Nuova bordata di critiche proveniente dall’estero nei confronti di Luigi Di Maio: dopo il servizio della BBC e la protesta degli studenti dell’università di Harvard, questa volta è il New York Times a prendere di mira il candidato premier, rappresentante del Movimento 5 Stelle. L’articolo scritto da Beppe Severgnini, noto giornalista italiano dal 2013 in forze al Times, evidenzia le lacune curricolari di un uomo che, potenzialmente, potrebbe governare l’Italia da marzo 2018. Forti i dubbi espressi sulle reali capacità di Luigi Di Maio, classe 1986, drammaticamente in difficoltà con la lingua inglese e completamente allo sbando quando si tratta di gestire il congiuntivo, anche nei colloqui più informali.
La stoccata del Times
“Anche se non ha mai completato i suoi studi e non ha mai fatto un vero lavoro, il signor Di Maio sarà il candidato del partito a marzo per primo ministro. I sostenitori di cinque stelle sono chiaramente come lui, ma il resto dell’Italia è perplesso. E ‘ completamente inesperto. Quando hanno avuto la possibilità di gestire le situazioni, i “Grillini” si sono spesso dimostrati incompetenti. Sotto il sindaco Virginia Raggi, per esempio, Roma sta andando nello scarico.”
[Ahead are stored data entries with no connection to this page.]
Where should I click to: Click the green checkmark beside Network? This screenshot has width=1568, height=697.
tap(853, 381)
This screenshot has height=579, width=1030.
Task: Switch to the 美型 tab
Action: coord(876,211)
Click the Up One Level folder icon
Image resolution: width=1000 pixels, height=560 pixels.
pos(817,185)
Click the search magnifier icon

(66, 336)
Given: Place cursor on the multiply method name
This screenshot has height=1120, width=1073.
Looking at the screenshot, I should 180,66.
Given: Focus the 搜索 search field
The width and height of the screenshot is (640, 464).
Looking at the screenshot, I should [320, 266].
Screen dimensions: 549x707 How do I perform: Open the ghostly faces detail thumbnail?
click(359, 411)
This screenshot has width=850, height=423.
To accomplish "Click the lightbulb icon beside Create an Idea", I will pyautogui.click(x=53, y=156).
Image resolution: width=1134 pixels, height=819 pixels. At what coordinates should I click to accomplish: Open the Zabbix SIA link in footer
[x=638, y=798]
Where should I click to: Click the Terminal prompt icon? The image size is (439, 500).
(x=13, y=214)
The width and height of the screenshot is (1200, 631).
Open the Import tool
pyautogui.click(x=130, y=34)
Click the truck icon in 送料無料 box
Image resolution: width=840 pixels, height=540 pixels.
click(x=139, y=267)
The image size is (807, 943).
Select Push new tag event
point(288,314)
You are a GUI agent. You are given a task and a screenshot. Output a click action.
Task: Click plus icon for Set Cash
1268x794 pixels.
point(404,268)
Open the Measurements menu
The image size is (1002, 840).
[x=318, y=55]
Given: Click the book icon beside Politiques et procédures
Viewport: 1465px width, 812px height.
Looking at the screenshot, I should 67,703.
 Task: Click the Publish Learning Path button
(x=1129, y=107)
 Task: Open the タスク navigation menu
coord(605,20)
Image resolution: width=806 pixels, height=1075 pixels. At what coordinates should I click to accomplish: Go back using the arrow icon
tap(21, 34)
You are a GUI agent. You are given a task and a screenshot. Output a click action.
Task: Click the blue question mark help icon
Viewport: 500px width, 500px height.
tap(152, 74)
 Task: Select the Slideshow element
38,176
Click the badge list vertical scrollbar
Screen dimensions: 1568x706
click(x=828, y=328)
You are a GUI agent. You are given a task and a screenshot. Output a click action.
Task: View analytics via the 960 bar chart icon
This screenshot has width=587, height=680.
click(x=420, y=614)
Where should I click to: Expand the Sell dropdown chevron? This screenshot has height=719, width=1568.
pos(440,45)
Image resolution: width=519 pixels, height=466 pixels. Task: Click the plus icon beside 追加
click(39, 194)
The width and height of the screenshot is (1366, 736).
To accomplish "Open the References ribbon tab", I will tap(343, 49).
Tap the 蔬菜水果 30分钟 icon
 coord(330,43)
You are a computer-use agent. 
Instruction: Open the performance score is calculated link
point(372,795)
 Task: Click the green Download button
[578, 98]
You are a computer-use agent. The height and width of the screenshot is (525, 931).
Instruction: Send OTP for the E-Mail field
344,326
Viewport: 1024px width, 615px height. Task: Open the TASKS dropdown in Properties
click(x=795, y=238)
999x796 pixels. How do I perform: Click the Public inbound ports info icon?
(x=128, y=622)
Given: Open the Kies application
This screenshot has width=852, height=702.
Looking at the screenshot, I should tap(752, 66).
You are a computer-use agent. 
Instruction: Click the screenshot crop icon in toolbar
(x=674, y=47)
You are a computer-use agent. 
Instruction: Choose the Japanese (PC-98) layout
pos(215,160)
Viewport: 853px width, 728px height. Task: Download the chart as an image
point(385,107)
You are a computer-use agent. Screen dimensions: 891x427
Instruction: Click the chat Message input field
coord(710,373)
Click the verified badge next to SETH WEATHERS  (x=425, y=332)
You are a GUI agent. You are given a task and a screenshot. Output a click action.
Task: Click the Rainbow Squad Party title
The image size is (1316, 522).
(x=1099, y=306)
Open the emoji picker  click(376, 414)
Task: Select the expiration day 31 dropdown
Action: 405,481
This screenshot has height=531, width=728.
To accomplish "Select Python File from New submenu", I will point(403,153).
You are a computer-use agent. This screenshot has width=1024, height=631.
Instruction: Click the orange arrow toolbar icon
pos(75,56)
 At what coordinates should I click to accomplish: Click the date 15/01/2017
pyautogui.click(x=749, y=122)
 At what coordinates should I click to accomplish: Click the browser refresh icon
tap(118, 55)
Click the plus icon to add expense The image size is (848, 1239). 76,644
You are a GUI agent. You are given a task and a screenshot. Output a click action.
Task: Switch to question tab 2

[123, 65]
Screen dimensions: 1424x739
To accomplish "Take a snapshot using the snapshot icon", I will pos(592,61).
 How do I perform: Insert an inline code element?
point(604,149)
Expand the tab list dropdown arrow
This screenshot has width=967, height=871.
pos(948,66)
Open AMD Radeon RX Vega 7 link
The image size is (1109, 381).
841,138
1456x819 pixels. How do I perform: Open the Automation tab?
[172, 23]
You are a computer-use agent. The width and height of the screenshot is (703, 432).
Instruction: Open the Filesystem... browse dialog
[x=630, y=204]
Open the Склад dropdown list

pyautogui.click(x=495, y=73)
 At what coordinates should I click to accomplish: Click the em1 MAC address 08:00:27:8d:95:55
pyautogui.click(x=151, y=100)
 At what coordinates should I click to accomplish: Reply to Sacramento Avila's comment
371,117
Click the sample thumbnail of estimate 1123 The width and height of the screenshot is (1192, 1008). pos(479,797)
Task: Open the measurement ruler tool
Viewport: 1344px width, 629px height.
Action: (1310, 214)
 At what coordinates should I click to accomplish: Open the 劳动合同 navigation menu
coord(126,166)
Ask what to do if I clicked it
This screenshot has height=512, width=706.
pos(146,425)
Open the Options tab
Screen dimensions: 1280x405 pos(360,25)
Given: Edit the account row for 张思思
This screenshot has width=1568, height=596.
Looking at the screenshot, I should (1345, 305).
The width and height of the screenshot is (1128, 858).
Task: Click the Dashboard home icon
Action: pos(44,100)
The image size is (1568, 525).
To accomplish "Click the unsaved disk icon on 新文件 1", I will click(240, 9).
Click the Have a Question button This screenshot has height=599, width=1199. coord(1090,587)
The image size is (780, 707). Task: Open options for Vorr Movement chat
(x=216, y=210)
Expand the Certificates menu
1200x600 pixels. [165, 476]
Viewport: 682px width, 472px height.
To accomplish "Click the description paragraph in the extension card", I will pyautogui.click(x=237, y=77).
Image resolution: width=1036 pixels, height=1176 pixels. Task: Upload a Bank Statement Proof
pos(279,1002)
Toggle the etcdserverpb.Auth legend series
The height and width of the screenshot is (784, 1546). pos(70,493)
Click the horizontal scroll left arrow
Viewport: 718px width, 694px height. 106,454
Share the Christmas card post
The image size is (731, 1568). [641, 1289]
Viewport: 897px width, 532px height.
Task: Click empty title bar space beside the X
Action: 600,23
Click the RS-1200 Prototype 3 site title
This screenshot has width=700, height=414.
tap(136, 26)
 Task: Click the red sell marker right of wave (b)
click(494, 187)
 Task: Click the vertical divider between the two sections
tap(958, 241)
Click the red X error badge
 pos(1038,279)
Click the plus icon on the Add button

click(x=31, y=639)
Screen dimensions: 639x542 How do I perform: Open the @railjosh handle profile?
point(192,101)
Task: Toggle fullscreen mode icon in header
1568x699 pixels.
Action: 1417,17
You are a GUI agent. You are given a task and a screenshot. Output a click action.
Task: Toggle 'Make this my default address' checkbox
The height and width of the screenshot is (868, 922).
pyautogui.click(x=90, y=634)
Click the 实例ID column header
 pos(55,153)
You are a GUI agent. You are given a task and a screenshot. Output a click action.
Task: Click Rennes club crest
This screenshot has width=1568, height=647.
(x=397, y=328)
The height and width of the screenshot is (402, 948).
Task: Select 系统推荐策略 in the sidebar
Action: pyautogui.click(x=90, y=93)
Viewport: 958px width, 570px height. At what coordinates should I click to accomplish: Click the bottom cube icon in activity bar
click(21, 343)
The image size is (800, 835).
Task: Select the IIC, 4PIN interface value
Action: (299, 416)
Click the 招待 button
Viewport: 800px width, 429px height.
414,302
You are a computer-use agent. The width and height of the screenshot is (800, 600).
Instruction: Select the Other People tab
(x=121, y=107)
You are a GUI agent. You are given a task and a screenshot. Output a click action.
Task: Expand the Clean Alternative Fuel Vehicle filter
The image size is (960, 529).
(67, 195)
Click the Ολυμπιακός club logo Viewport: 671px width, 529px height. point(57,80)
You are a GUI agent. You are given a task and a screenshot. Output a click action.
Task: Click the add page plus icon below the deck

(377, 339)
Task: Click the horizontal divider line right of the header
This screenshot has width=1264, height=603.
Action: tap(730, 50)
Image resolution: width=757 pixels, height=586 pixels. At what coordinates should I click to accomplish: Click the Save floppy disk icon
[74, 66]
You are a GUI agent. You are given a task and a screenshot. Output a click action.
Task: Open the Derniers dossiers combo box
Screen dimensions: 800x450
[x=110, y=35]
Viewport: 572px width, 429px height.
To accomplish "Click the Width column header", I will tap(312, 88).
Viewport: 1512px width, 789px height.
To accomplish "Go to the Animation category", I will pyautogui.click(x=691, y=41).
Parole dure, quelle usate dal New York Times, che non risparmia nemmeno l’elettorato del Movimento 5 Stelle nè l’amministrazione Raggi. A dare grande risalto all’articolo, Marco Marsilio, esponente di Fratelli d’Italia, che dopo aver condiviso la citazione, scrive: «Tutto il mondo se ne è accorto ora tocca a noi! Al ballottaggio per il Municipio 10: Picca Presidente!».
L’articolo ha creato grande stupore tra gli elettori, arrivando a far credere a tanti che si trattasse di una fake news, un attacco studiato per colpire l’immagine dell’esponente pentastellato. Quel che dovrebbe lasciare sbigottiti è pensare che nel 2017, un giovane di 31 anni, ignaro dei sacrifici e degli sforzi che si celano dietro il raggiungimento di un attestato di laurea, ignorante nella lingua inglese e che non ha idea di cosa sia il mondo del lavoro, possa credere di interfacciarsi (con traduttore al seguito) con i vari capi di Stato, alla guida di una nazione complessa e travagliata come la nostra.